Ik vind het een mooi oprichtersmonument, het past in dit hunnenbeddenlandschap, ook mooi met zo’n groot stuk wei er om heen met enige tafelbankjes. Helaas begint het weer te regenen. Ik ga maar weer verder.

Later ben ik moe op een bankje gaan zitten en kijk ik hoe laat er nog bussen vertrekken uit Sleen richting Emmen-station, blijkt de laatste om 19.15 te gaan. Bus 29. Ik kijk op mijn mobiel. Dat moet haalbaar zijn. Doorstappen is dan wel het devies. Ik loop zoals ik begonnen ben. Het regent dat het giet. Ik let niet goed op de pijltjes en raak van het pad. Uiteindelijk ben ik de weg kwijt. Dan maar verder met google maps, zo rechtstreeks mogelijk. Gelukkig heb ook mijn paraplu bij me voor mijn mobiel, maar ik vergeet de app op start te zetten, waardoor het stipje dat aangeeft waar ik ben onnauwkeurig is. Ik blijf maar rondjes lopen. Ik word steeds zenuwachtiger, want zo schiet het natuurlijk niet op.
Bij een kruispunt komt me gelukkig een meisje op mountainbike tegemoet. Ik ga op haar af. ‘Weet jij de weg naar Sleen?’ Zij drukt in de remmen en slipt bijna weg.
‘Ik kom van Sleen, maar dit mountainbikepad zou ik u niet aanraden. Ik ben niet van hier.’ Ze heeft een mooi en vreemd accent. Ze kijkt even rond.
‘Ik geloof dat u die kant op moet,’ zegt ze wijzend naar een groen met vers gras begroeid pad, ‘ja dat moet u hebben.’ Ik vertrouw en bewonder haar gevoel en bedank haar hartelijk.
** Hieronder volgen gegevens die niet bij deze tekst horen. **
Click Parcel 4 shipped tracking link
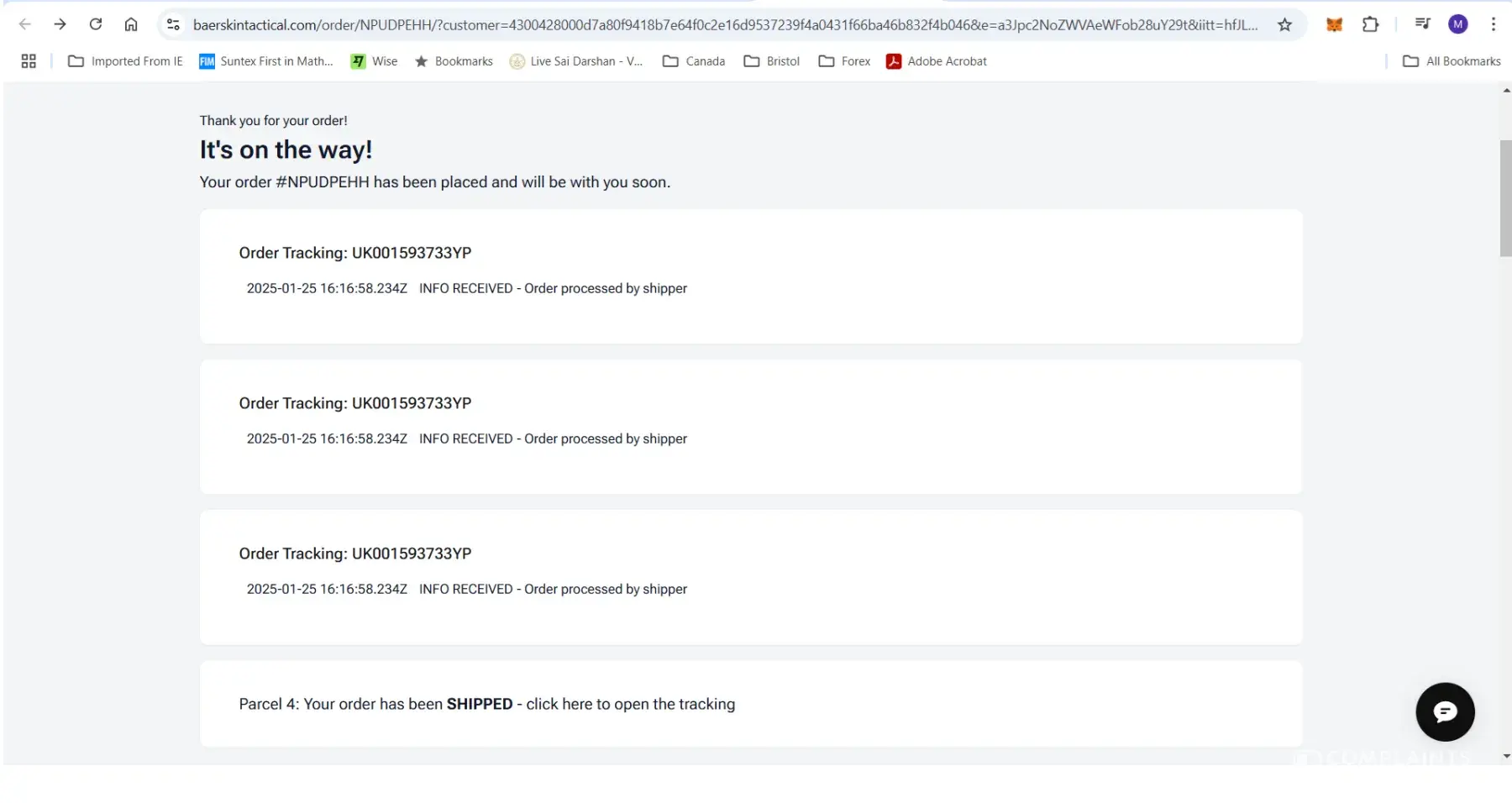The image size is (1512, 803). pyautogui.click(x=486, y=704)
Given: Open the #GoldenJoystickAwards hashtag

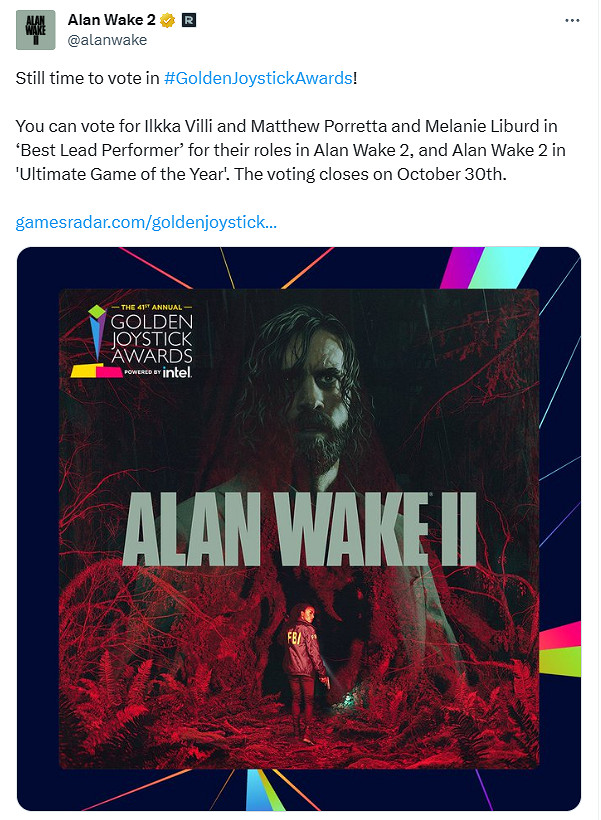Looking at the screenshot, I should pyautogui.click(x=258, y=78).
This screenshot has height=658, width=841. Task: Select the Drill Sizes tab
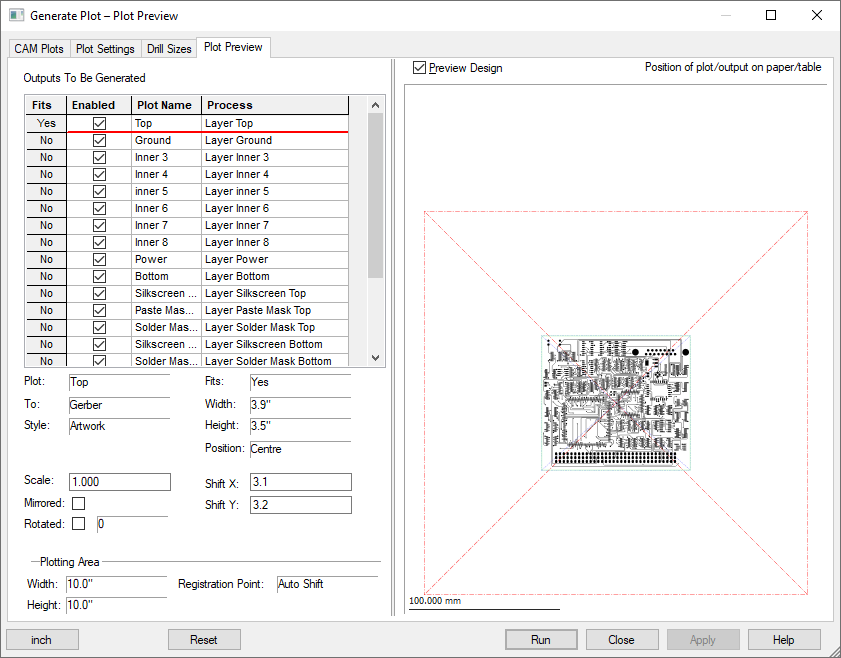169,49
En ja hoor op een gegeven moment doemt er een autoweg op. Hoi, de bewoonde wereld! Ik zit goed. Toch laat Google maps mij voor mijn gevoel een hele om lopen, maar okay als ik doorloop is het qua tijd te halen, het is nog een flink uur, geen tijd om nog dingen uit te zoeken. Ik krijg af en toe een krampscheut, maar als ik ontspan kan ik telkens weer verder. De schoenen, die ik heb zijn in ieder geval helemaal waterdicht. Ze passen zich doornat als ze zijn nu misschien eerder aan aan mijn voeten.
Ik ontwaar twee bushaltes aan het begin van de snelweg, eentje rechtstreeks naar Emmen, niet meer over Sleen. Bus 21. Ik ben hier in Noord Sleen! Dat scheelt! Daar had ik me thuis nog even op georiënteerd voor een vrienden-op-de-fiets-adres. Er zijn er daar drie. Nu heb ik hier ineens de bus van zeven over zes, dankzij die omweg van google-maps. Zo zie je maar weer. Hij rijdt ook nog eens tot ergens laat in de avond. Mijn gezicht klaart helemaal op. Ik heb het gehaald!
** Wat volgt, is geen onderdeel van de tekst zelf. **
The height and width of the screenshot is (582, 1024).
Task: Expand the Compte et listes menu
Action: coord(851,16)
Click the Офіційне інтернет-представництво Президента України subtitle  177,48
Wat mijn moeder betreft ik heb vaker aan haar gedacht vandaag en lopend af en toe wat de lucht in geroepen. Door het dwangmatig korset dat ze aanhad kon ik haar niet liefhebben. Er was een muur tussen ons. Zij met haar etiquette, normen en gedragsregels en ik die iets anders verlangde. Ik dacht vaak dat ik door twee vaders opgevoed was, mijn vader en mijn vader door mijn moeder. Zelden of nooit nam zij het tegen hem op, voor ons of voor zichzelf. Uiteindelijk nestelde zij zich telkens weer in zijn mening.
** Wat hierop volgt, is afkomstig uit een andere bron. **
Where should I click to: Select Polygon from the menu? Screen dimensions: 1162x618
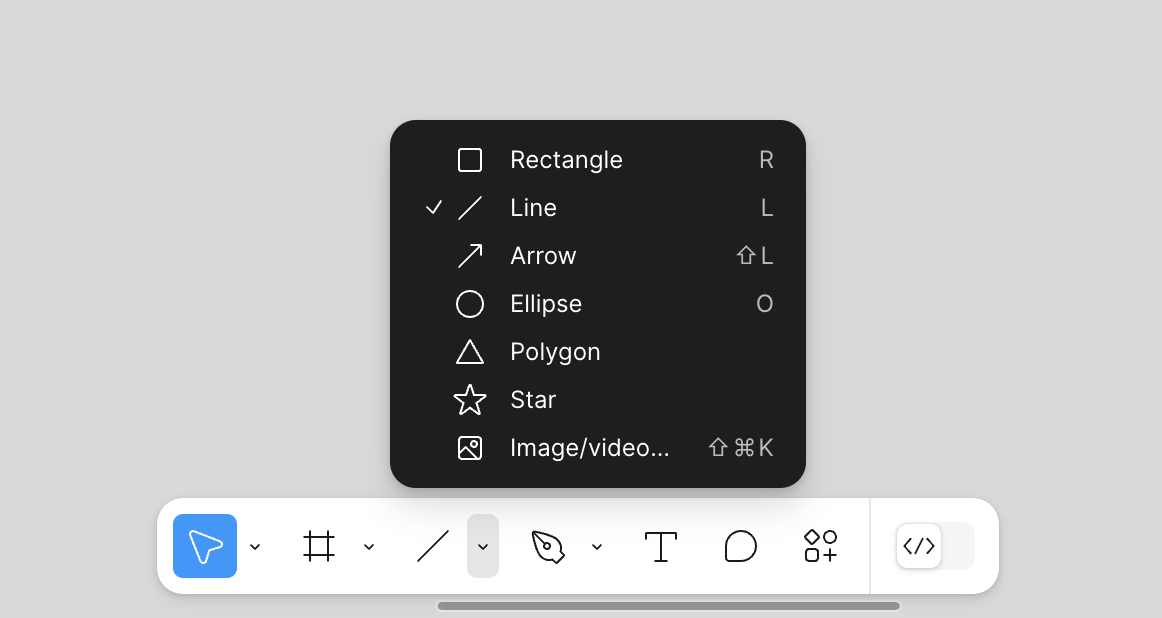555,352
Gelukkig, ik kijk er inmiddels doorheen. Jammer dat het zo gelopen is, dat zij niet in eigen kracht heeft kunnen staan. Dat wij niet het contact hadden dat ik verlangde. [Waarschijnlijk had zij dat ook liever anders gezien]
Gelukkig, ik zie haar nu als persoon en lig niet meer met haar in de clinch.

Lopen loutert. Zo is ook de titel van een boek dat ik niet gelezen heb, maar voor mij werkt het zo.